The pattern that emerges: every tool makes a different trade between LLM-driven coordination, local tmux simplicity, and operational concerns (scheduling, secrets, remote). ClawTab deliberately skips the LLM-driven coordination layer and doubles down on the operational side - schedule, monitor, answer from phone, inject secrets, share with teammates. If you want the Queen-Worker architecture, Ruflo or Overstory is the right fit. If you want clicky visual parallel sessions, Nimbalyst is. If you want unattended scheduled runs with mobile control, ClawTab is.
Setup: Agent Teams and a ClawTab Swarm Side by Side
The two tools cooperate well. A realistic setup: during the day you run an Agent Teams session for a collaborative feature build. At night a ClawTab cron swarm runs unattended maintenance jobs. Here is how to wire it up.
1. Enable Agent Teams in Claude Code.
export CLAUDE_CODE_EXPERIMENTAL_AGENT_TEAMS=1
# or add to ~/.config/claude/settings.json
# "experimental": { "agentTeams": true }
2. Install ClawTab.
brew install --cask tonisives/tap/clawtab
3. Run Agent Teams interactively (split-pane mode). Start Claude Code inside a tmux session - ClawTab uses tmux anyway, so its windows are already there. Ask the team lead to spawn 3 teammates. Each teammate gets its own tmux pane. You work with the team in the foreground.
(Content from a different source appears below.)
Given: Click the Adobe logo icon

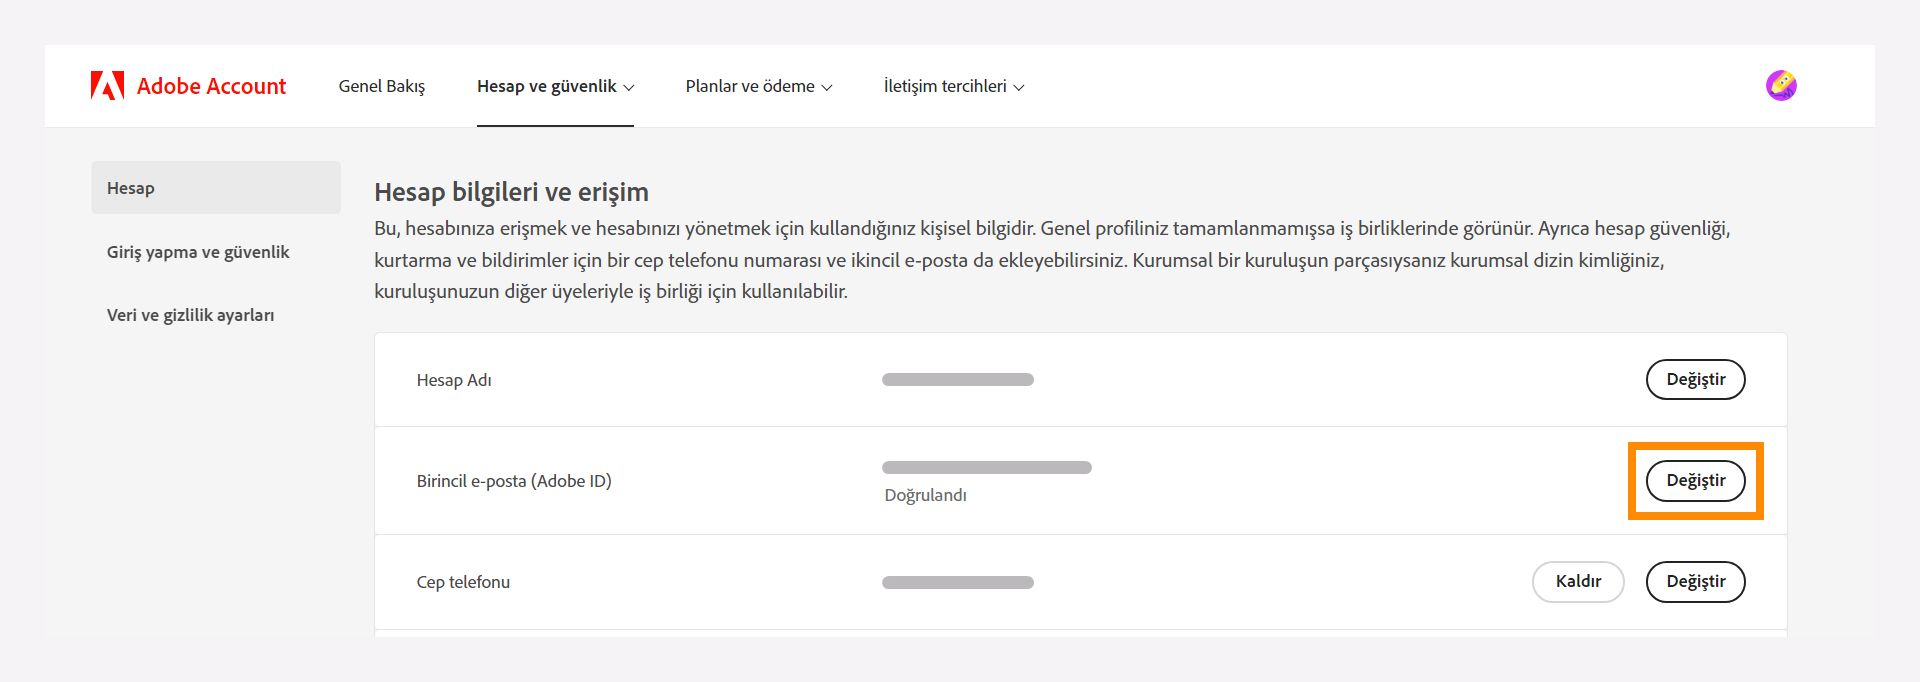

4. Register a ClawTab cron job for unattended work. In the ClawTab desktop app, add a scheduled job: command claude, cron expression 0 2 * * *, working directory your repo, auto-yes enabled, secrets injected from Keychain. This job runs every night regardless of whether Agent Teams is running.
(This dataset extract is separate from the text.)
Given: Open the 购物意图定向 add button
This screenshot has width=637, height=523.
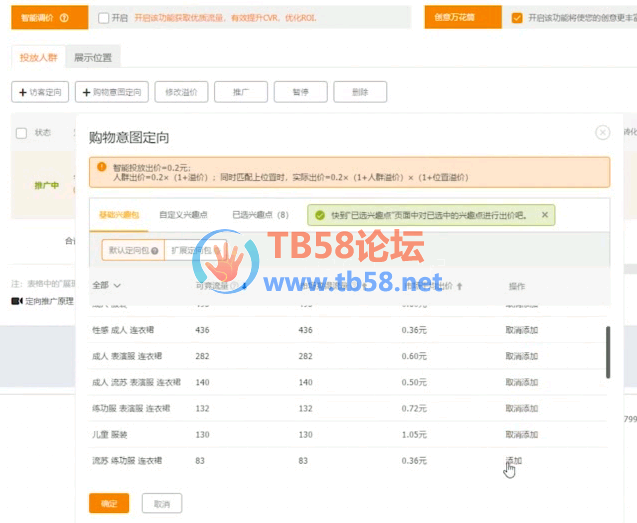Looking at the screenshot, I should (x=111, y=92).
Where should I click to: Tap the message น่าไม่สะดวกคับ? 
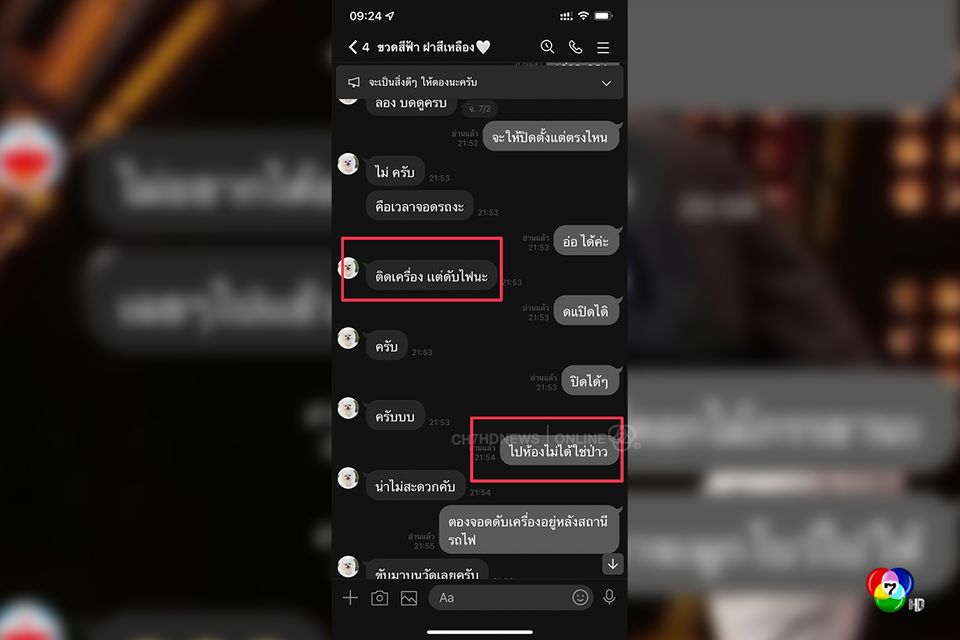pyautogui.click(x=415, y=486)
5. Share the workspace with your phone. Pair your iOS device via remote.clawtab.cc. Now you can watch any pane (Agent Teams teammates or ClawTab cron jobs) from the phone and answer prompts remotely.
6. Separate the concerns. Keep collaborative, interactive, multi-angle work inside Agent Teams. Keep scheduled, unattended, multi-provider, or long-running work inside ClawTab. Do not try to force one model into the other's job.
When to Pick Which
Short version:
- Pick Agent Teams when you are at the keyboard, the work needs LLM-to-LLM coordination (large feature, QA swarm, competing hypotheses), all agents are Claude Code, and the session ends when you stop watching.
- Pick ClawTab when the work has to run on a schedule or overnight, you want multiple providers in the same swarm, you need to answer agent prompts from your phone, each agent needs its own secrets or permission policy, or you need to restart individual agents without tearing down the swarm.
- Pick both when your day covers both modes - interactive feature work and background automation. They do not conflict; they operate on different tmux windows.
- Pick Ruflo (Claude Flow) or Overstory when you want a heavy LLM-driven orchestrator with shared memory and long-horizon context, and you are willing to operate it.
- Pick Nimbalyst (Crystal) if you just want to try parallel Claude Code sessions visually with zero config. When you outgrow it, move to ClawTab.
The multi-agent landscape is genuinely healthy in 2026 - different tools for different shapes of problem. Agent Teams is a great primitive for one of those shapes. ClawTab's flat-tmux model is a great primitive for the other.